> **TASK OBJECTIVE**: Please rewrite the entries below, swapping "Image resolution" for "Screen resolution" wherever it occurs and leaving everything else unchanged.

Data listing
__________
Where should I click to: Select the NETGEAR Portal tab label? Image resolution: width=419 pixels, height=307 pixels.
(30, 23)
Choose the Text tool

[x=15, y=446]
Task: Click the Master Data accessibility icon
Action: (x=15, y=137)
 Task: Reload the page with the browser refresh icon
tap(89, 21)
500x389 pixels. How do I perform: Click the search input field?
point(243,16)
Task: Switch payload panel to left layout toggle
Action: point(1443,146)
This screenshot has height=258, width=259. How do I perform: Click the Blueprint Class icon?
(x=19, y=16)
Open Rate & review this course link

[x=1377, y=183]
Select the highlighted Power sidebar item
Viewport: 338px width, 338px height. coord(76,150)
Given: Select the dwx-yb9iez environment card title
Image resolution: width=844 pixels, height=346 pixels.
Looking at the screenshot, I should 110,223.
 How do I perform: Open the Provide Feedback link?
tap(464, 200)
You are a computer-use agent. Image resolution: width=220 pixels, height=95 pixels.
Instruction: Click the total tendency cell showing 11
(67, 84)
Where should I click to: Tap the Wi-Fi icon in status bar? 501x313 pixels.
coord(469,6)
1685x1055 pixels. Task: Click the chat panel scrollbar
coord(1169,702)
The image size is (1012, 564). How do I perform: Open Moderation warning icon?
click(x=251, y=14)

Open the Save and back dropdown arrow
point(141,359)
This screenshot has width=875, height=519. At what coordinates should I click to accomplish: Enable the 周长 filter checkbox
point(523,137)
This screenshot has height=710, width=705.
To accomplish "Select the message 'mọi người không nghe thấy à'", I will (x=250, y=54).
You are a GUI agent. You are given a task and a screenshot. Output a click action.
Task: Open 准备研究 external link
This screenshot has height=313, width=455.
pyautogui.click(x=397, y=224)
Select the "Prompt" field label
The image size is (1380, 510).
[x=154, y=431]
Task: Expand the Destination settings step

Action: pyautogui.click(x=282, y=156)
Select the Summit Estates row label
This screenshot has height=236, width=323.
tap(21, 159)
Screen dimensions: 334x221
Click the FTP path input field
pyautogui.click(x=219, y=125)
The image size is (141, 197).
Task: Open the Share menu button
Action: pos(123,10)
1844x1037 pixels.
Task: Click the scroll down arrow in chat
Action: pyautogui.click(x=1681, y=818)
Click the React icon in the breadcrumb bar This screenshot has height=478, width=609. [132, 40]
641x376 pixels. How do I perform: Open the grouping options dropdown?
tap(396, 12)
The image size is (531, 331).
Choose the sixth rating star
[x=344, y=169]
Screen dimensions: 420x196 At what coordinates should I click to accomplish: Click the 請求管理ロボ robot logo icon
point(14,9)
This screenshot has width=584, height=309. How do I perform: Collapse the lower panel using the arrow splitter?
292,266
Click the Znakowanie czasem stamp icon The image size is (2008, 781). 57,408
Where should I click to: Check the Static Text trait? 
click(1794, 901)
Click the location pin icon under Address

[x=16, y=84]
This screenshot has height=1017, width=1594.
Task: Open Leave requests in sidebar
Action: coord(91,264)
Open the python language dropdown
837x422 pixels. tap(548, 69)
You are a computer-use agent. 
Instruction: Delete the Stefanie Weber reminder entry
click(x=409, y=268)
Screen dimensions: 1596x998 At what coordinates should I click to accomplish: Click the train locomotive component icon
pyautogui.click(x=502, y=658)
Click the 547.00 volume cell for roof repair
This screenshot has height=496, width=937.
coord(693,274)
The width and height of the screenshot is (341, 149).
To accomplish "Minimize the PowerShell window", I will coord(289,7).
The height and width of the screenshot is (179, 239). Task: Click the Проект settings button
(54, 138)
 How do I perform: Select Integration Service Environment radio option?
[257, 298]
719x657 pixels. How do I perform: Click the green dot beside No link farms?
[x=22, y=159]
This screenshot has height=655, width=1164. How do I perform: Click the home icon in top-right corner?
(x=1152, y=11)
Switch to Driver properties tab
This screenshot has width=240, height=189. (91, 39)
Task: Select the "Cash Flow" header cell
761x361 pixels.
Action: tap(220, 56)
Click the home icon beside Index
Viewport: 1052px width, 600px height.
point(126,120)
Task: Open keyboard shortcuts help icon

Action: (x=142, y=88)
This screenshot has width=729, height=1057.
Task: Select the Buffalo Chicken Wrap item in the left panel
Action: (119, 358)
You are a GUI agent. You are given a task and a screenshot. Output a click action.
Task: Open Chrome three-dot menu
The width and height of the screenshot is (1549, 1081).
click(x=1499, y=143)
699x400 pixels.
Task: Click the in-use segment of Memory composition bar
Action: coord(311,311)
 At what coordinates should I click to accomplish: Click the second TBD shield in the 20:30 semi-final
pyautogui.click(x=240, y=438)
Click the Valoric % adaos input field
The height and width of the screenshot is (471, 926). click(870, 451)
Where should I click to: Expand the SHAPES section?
__________
> **FINAL ANSWER**:
Where should I click to: Select the NETGEAR Portal tab label? Screen resolution: width=419 pixels, height=307 pixels.
(30, 23)
Choose the Text tool

[x=15, y=446]
Task: Click the Master Data accessibility icon
Action: (x=15, y=137)
 Task: Reload the page with the browser refresh icon
tap(89, 21)
500x389 pixels. How do I perform: Click the search input field?
point(243,16)
Task: Switch payload panel to left layout toggle
Action: point(1443,146)
This screenshot has height=258, width=259. How do I perform: Click the Blueprint Class icon?
(x=19, y=16)
Open Rate & review this course link

[x=1377, y=183]
Select the highlighted Power sidebar item
Viewport: 338px width, 338px height. coord(76,150)
Given: Select the dwx-yb9iez environment card title
Screen resolution: width=844 pixels, height=346 pixels.
Looking at the screenshot, I should 110,223.
 How do I perform: Open the Provide Feedback link?
tap(464, 200)
You are a computer-use agent. Screen resolution: width=220 pixels, height=95 pixels.
Instruction: Click the total tendency cell showing 11
(67, 84)
Where should I click to: Tap the Wi-Fi icon in status bar? 501x313 pixels.
coord(469,6)
1685x1055 pixels. Task: Click the chat panel scrollbar
coord(1169,702)
The image size is (1012, 564). How do I perform: Open Moderation warning icon?
click(x=251, y=14)

Open the Save and back dropdown arrow
point(141,359)
This screenshot has width=875, height=519. At what coordinates should I click to accomplish: Enable the 周长 filter checkbox
point(523,137)
This screenshot has height=710, width=705.
To accomplish "Select the message 'mọi người không nghe thấy à'", I will (x=250, y=54).
You are a GUI agent. You are given a task and a screenshot. Output a click action.
Task: Open 准备研究 external link
This screenshot has height=313, width=455.
pyautogui.click(x=397, y=224)
Select the "Prompt" field label
The image size is (1380, 510).
[x=154, y=431]
Task: Expand the Destination settings step

Action: pyautogui.click(x=282, y=156)
Select the Summit Estates row label
This screenshot has height=236, width=323.
tap(21, 159)
Screen dimensions: 334x221
Click the FTP path input field
pyautogui.click(x=219, y=125)
The image size is (141, 197).
Task: Open the Share menu button
Action: pos(123,10)
1844x1037 pixels.
Task: Click the scroll down arrow in chat
Action: pyautogui.click(x=1681, y=818)
Click the React icon in the breadcrumb bar This screenshot has height=478, width=609. [132, 40]
641x376 pixels. How do I perform: Open the grouping options dropdown?
tap(396, 12)
The image size is (531, 331).
Choose the sixth rating star
[x=344, y=169]
Screen dimensions: 420x196 At what coordinates should I click to accomplish: Click the 請求管理ロボ robot logo icon
point(14,9)
This screenshot has width=584, height=309. How do I perform: Collapse the lower panel using the arrow splitter?
292,266
Click the Znakowanie czasem stamp icon The image size is (2008, 781). 57,408
Where should I click to: Check the Static Text trait? 
click(1794, 901)
Click the location pin icon under Address

[x=16, y=84]
This screenshot has height=1017, width=1594.
Task: Open Leave requests in sidebar
Action: coord(91,264)
Open the python language dropdown
837x422 pixels. tap(548, 69)
You are a computer-use agent. 
Instruction: Delete the Stefanie Weber reminder entry
click(x=409, y=268)
Screen dimensions: 1596x998 At what coordinates should I click to accomplish: Click the train locomotive component icon
pyautogui.click(x=502, y=658)
Click the 547.00 volume cell for roof repair
This screenshot has height=496, width=937.
coord(693,274)
The width and height of the screenshot is (341, 149).
To accomplish "Minimize the PowerShell window", I will coord(289,7).
The height and width of the screenshot is (179, 239). Task: Click the Проект settings button
(54, 138)
 How do I perform: Select Integration Service Environment radio option?
[257, 298]
719x657 pixels. How do I perform: Click the green dot beside No link farms?
[x=22, y=159]
This screenshot has height=655, width=1164. How do I perform: Click the home icon in top-right corner?
(x=1152, y=11)
Switch to Driver properties tab
This screenshot has width=240, height=189. (91, 39)
Task: Select the "Cash Flow" header cell
761x361 pixels.
Action: tap(220, 56)
Click the home icon beside Index
Viewport: 1052px width, 600px height.
point(126,120)
Task: Open keyboard shortcuts help icon

Action: (x=142, y=88)
This screenshot has width=729, height=1057.
Task: Select the Buffalo Chicken Wrap item in the left panel
Action: (119, 358)
You are a GUI agent. You are given a task and a screenshot. Output a click action.
Task: Open Chrome three-dot menu
The width and height of the screenshot is (1549, 1081).
click(x=1499, y=143)
699x400 pixels.
Task: Click the in-use segment of Memory composition bar
Action: coord(311,311)
 At what coordinates should I click to accomplish: Click the second TBD shield in the 20:30 semi-final
pyautogui.click(x=240, y=438)
Click the Valoric % adaos input field
The height and width of the screenshot is (471, 926). click(870, 451)
Where should I click to: Expand the SHAPES section?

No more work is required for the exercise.